Items from a dataset –
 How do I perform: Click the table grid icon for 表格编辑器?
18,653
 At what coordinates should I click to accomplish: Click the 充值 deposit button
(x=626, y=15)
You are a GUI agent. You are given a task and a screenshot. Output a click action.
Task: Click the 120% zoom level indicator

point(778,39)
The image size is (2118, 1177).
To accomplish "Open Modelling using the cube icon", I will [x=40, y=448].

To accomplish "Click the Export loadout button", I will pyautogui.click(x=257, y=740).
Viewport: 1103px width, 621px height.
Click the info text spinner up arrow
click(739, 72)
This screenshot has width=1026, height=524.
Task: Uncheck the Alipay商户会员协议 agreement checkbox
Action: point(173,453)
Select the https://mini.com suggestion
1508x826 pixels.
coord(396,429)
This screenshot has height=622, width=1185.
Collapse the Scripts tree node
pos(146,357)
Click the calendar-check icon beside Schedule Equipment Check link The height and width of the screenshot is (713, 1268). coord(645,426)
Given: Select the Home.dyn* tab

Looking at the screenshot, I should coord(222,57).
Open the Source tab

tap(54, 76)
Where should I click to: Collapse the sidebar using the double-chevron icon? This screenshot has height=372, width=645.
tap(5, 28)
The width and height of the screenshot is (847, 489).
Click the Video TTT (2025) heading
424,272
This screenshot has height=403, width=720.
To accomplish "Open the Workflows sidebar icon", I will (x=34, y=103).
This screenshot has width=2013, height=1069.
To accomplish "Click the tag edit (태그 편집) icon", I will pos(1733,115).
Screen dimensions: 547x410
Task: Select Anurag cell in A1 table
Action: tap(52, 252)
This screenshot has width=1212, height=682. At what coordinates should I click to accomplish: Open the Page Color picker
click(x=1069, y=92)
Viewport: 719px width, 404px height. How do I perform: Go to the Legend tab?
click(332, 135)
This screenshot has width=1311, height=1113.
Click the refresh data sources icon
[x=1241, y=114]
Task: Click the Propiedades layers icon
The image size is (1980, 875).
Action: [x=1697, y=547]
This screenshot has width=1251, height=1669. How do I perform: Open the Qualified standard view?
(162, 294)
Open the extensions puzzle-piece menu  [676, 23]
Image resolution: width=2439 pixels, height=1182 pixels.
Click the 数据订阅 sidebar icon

Exercise requirements – Could you retype exactly the lines above, starting at the line that contains "Viewport: 1103px width, 621px height." and ending at the line that contains "This screenshot has height=622, width=1185.", and nothing more?

Answer for this exercise –
Viewport: 1103px width, 621px height.
Click the info text spinner up arrow
click(739, 72)
This screenshot has width=1026, height=524.
Task: Uncheck the Alipay商户会员协议 agreement checkbox
Action: point(173,453)
Select the https://mini.com suggestion
1508x826 pixels.
coord(396,429)
This screenshot has height=622, width=1185.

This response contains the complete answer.